Restored? Yes. After 10 years of traveling during the summer months, Roger and I are staying home for the most part, taking only a couple short camping trips instead of our season-long journeys to the Canadian Maritimes, the American Southwest, Pacific Northwest....

And because we're staying put, I've had the pleasure to rediscover my inner gardener who's been long neglected along with the flowers and shrubs.

What a joy! One I'd almost forgotten. Planning, nursery shopping, digging, planting, even weeding has been pleasurable -- and then to see my new hosta lilies (four varieties) and blue hydrangea come into bloom. Ahhhh! Grossmutter Mimi's genetic legacy is alive and well. You can take the girl out of the garden, but you can't take the garden out of the girl.

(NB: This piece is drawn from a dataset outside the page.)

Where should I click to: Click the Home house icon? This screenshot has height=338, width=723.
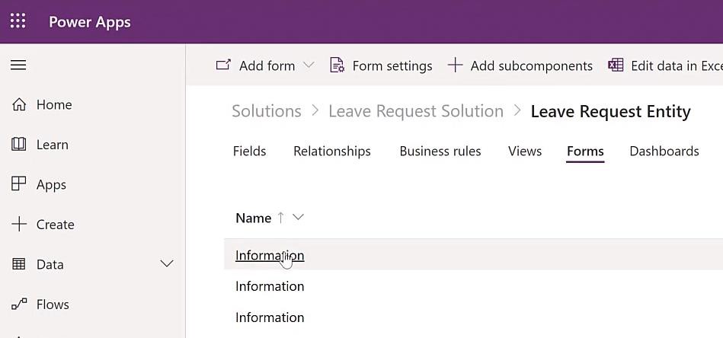pos(19,104)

Reclaiming my flower beds has been a healing ritual, too. Aching muscles and dirt beneath my fingernails are small dues to pay for the modicum of peace I've felt working in the earth, making things grow out of the grief I've felt at the loss of my brother in March. As I've turned over the soil, carved out holes in which to settle a lilac bush or a pair of columbines, nestled their roots in the ground, and tamped them securely in their new homes, I've laid to rest some of the anger and pain of having lost my brother to alcoholism at such a young age (63). Following in my grandmother's (and mother's!) footsteps, I turn the trowel to wedge out a stone from my heart so that love for the dead has more room to grow.

***


Preparing Jimmy’s Resting Place



Spring leaps toward summer
and this year after so many
years, I am domesticating
my west-facing garden again,
taming it with hosta lilies,
lilacs, hydrangea, datura.
I perform a cleansing ritual
after one death, hopefully well before
the next deadly inevitability. I dig
in warm earth, drop nasturtium seeds
to give me my season
to accomplish grief
the same way I harvest
misplaced thistles, errant ferns
to reinvent a bed for flowers;
the same way I remove the weeds:
one at a time over time.
Thus, one man gone at a time,
one floral elegy at a time.

First, let me plant my brother’s song
by the arborvitae in the Poet’s Corner
paved with limestone lakestones,
that polished dolomite might anchor ghosts.
Let me perch a plaster boy atop the rocks,
its faux verdigris chipped,
its cupid’s wings and toes missing.
This June may I be his little sister again,
a gardener of brotherly love, but this time
I come to pray for broken garden gnomes
one day at a time, every, every, every
miraculously verdant day at a time.

***

Let the fireworks begin! I'll be my own self-made firecracker, sizling with delight in an explosion of blooms.